All though it had been stirring for a while, the break-up can’t be attested to any one incident. “There weren’t huge blowups,” said Phillips. “It wouldn’t make a very good story. We were just really catty and bitchy. We’d show up and try to practice and it was just dead.”
So Toad the Wet Sprocket dropped off the face of the earth, reappearing only in the form of side projects. Todd Nichols and bass player Dean Dinning, for instance, formed the independent band Lapdog.
“Lapdog is my project,” said Nichols. “So I had to make every single decision, which is a lot different than Toad, which is a group democracy.”
Phillips found himself embarking for the first time in his life on a solo career, a situation that was dramatically different from Toad the Wet Sprocket, according to the singer/songwriter.
“My expectations were very off base,” said Phillips. “I’d always done things and they worked. I mean, we went from Toad with a big tour bus, to me with a couple of t-shirts and a guitar. It was great though. I love the intimate setting of me and an acoustic guitar, but I’m ready to rock again. I haven’t played an electric guitar in a while, and putting on a Tele(caster) and cranking an amp is really fun.”
Once again we jump ahead, this time to the year 2002. The Counting Crows have just released their fourth studio album Hard Candy, and are looking for a solid opening act for their tour in support of the record. Literally days before they phone Glen Phillips asking if Toad the Wet Sprocket might reform to open a few dates, Phillips made a similar call to Nichols, Dinning and drummer Randy Guss.

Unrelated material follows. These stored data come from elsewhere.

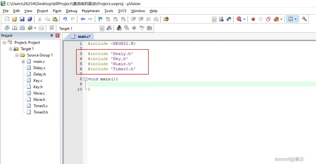
Task: Click the Undo arrow icon
Action: tap(65, 19)
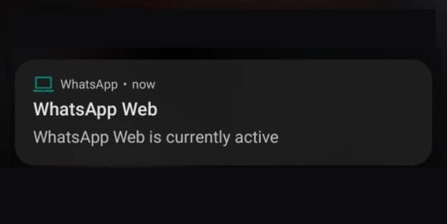Click blank card space beside 'now' timestamp

pos(261,85)
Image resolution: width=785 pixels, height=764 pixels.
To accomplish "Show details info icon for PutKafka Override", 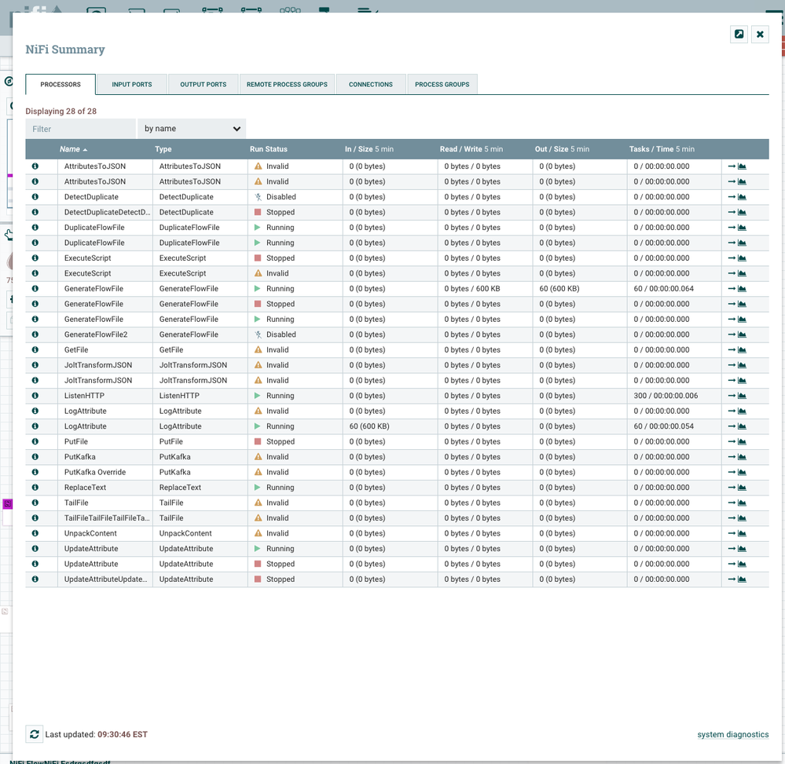I will click(x=35, y=473).
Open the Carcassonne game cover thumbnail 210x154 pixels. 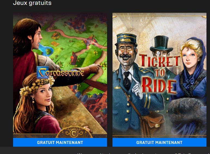tap(60, 75)
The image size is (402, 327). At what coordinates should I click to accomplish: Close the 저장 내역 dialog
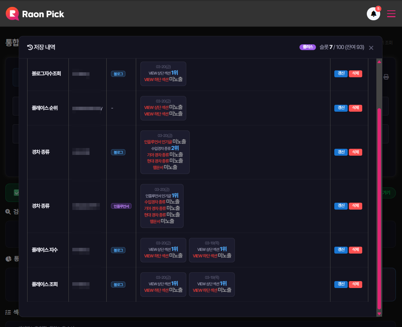click(x=371, y=48)
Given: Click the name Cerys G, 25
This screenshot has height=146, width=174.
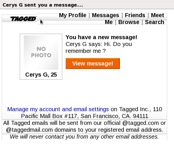Looking at the screenshot, I should 41,75.
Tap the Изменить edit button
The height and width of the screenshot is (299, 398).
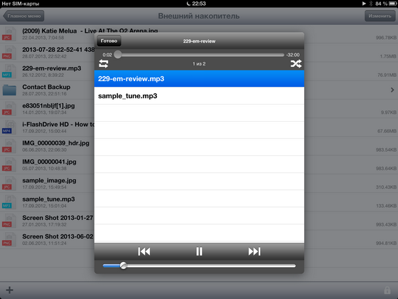pyautogui.click(x=380, y=16)
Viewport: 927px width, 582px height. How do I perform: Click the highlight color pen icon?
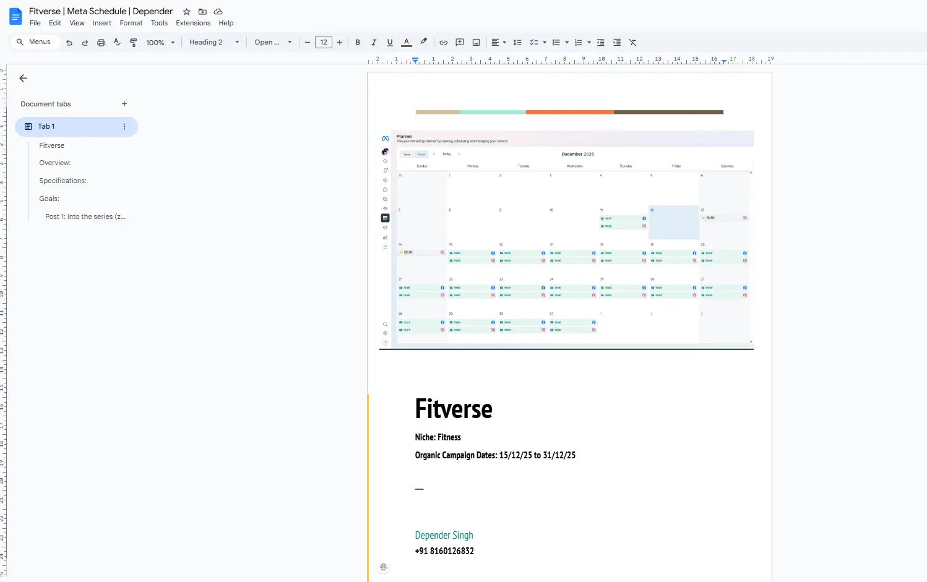(423, 42)
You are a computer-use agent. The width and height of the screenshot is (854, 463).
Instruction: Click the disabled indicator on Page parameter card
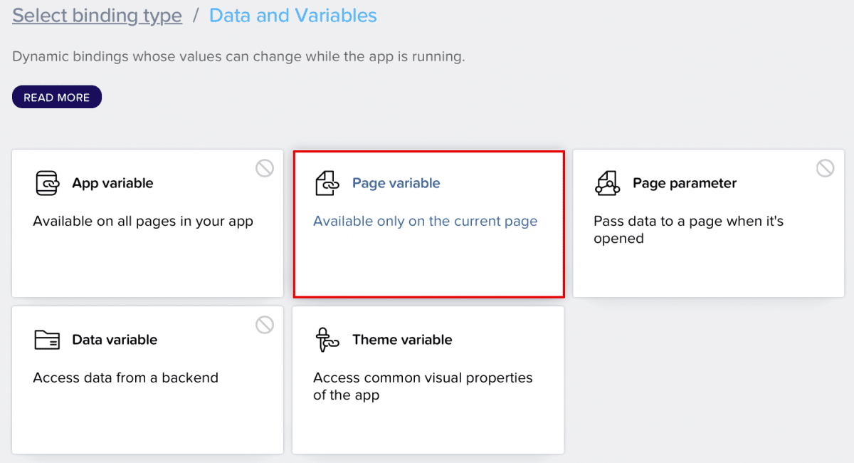pyautogui.click(x=826, y=168)
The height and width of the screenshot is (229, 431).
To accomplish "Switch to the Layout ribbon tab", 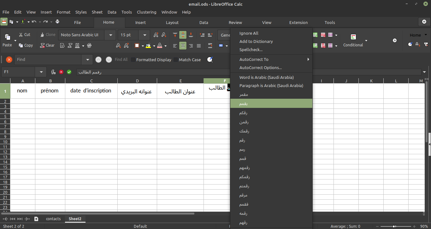I will point(172,22).
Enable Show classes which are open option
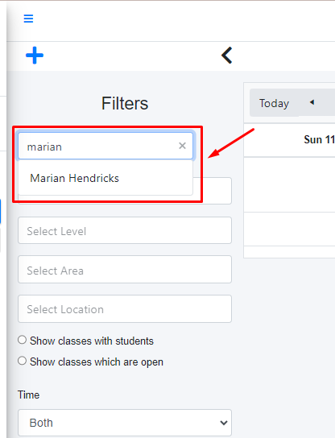Screen dimensions: 335x438 [22, 361]
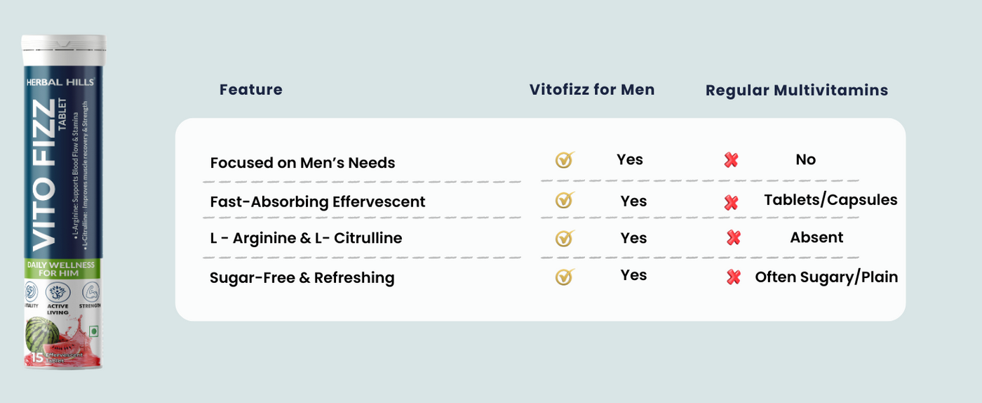Select the Vitofizz for Men column header
The image size is (982, 403).
[591, 90]
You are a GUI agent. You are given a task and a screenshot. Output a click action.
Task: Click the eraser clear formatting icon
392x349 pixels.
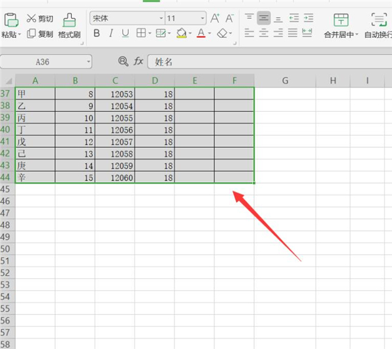pos(222,33)
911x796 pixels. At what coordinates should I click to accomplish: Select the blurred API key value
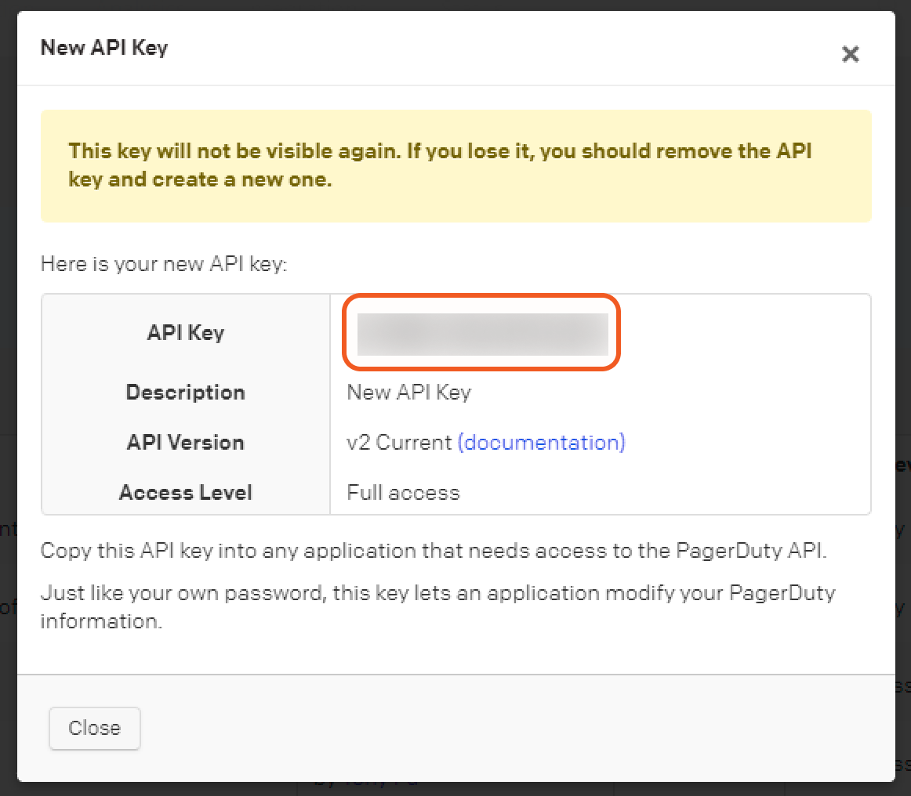pyautogui.click(x=482, y=334)
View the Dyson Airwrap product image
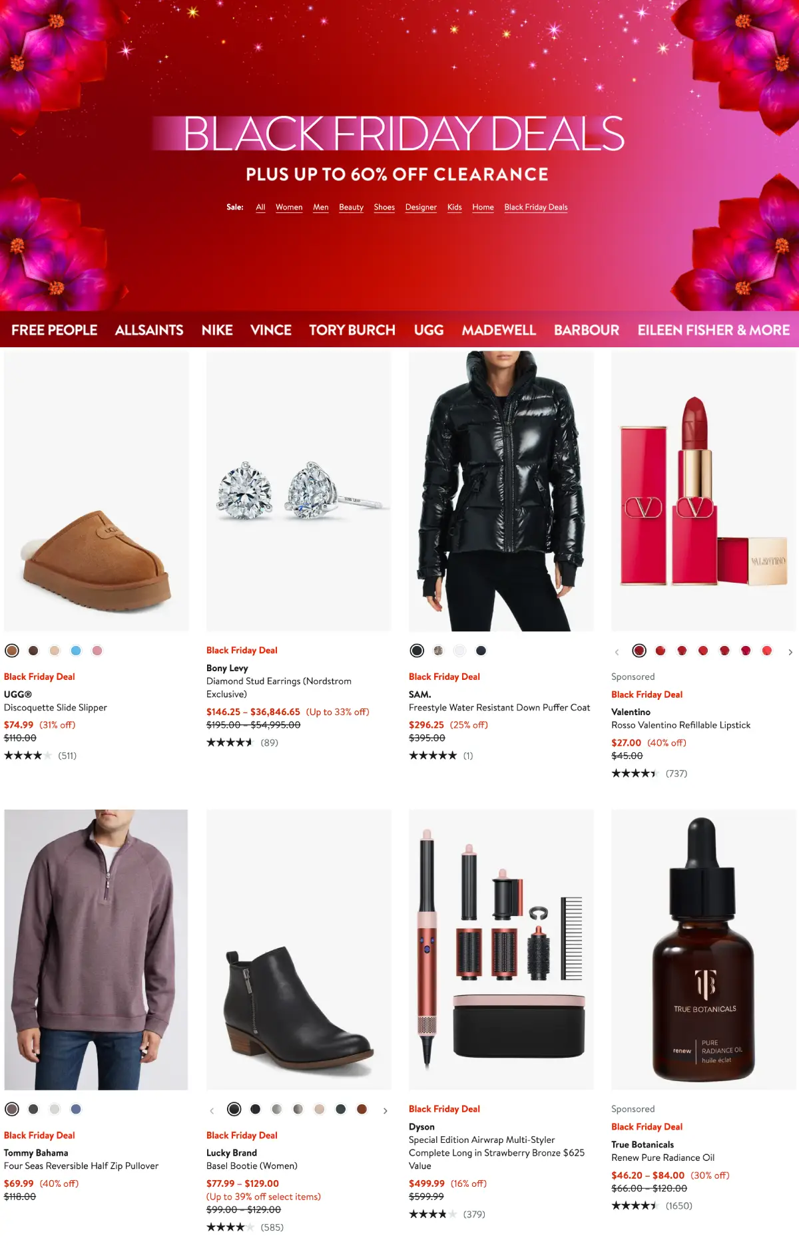Screen dimensions: 799x1248 pos(501,949)
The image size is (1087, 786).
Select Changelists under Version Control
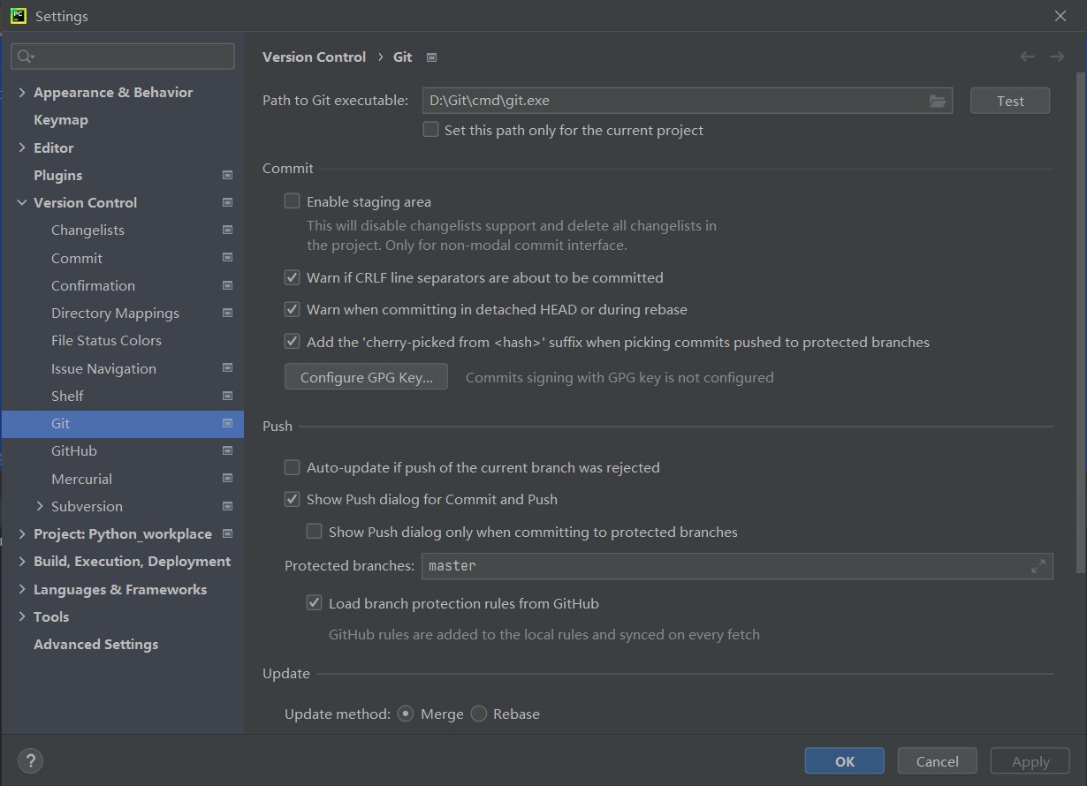[x=87, y=230]
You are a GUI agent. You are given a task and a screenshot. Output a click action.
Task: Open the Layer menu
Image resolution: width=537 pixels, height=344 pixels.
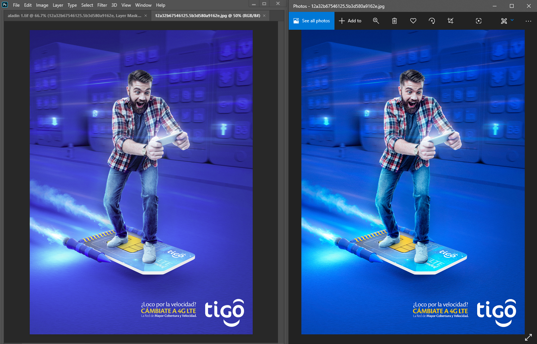(58, 5)
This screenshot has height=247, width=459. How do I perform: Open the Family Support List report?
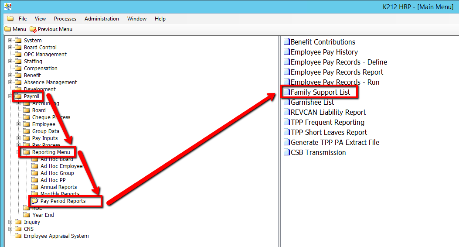(320, 92)
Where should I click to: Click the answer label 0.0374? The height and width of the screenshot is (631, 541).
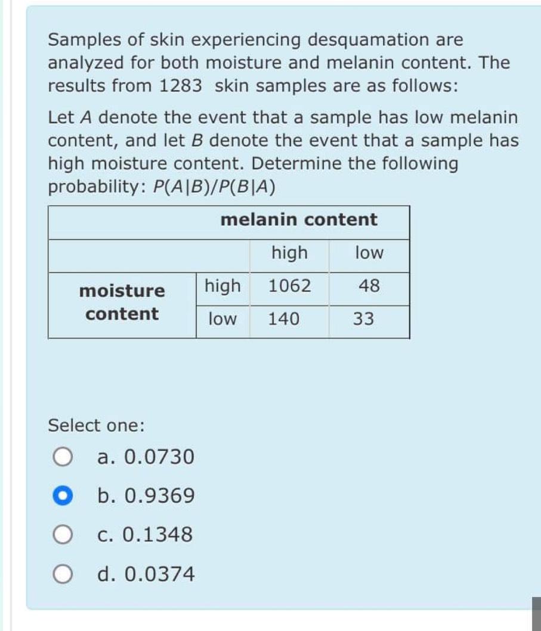tap(146, 574)
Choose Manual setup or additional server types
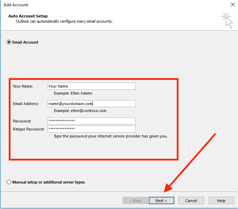The width and height of the screenshot is (238, 209). coord(9,182)
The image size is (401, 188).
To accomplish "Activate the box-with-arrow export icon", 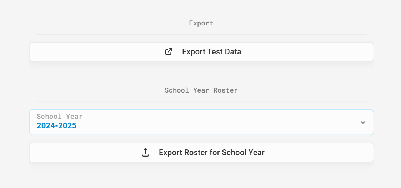I will pos(169,52).
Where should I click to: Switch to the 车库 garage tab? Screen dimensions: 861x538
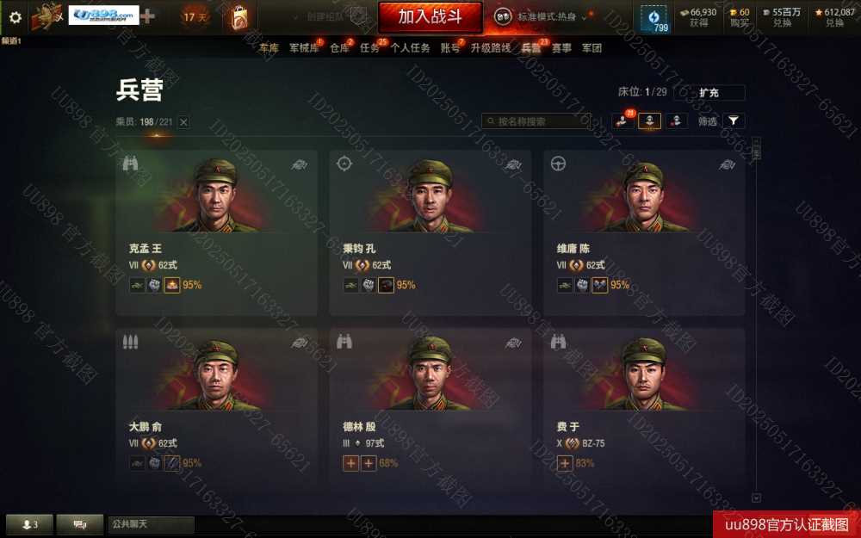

“A few friends asked me in a period of a week why Toad hadn’t done anything in a while,” said Phillips. “And I used to have a good answer, but I didn’t anymore. So, I gave everybody a call, and they were all into it. Then the Counting Crows called, and that was the perfect way to cement it.”
After five years, it seemed natural for the band to start things up again. The pressure has died down, they’re off their record company’s leash and the bickering has faded.
“I think it was a matter of letting time pass,” said Phillips. “We got together at such a young age, and we never did anything else. In the last five years, we developed individual lives, and we can bring new things into it.”
“Now it’s really easy,” said Nichols. “We don’t have big huge goals. We don’t have a record company where we have to put out five albums. We’re just doing it for ourselves right now and that feels good.”
The only remaining question in the saga of Toad the Wet Sprocket is when we will hear new material from the band.
“There’s gonna be a serious amount of stuff going on this year, with my solo project and Lapdog,” said Phillips. “But hopefully Toad will do a record this year.”
The reformed Toad the Wet Sprocket will be in San Francisco at the Warfield opening for the Counting Crows on Dec. 16, 17, 20, 21 and 22.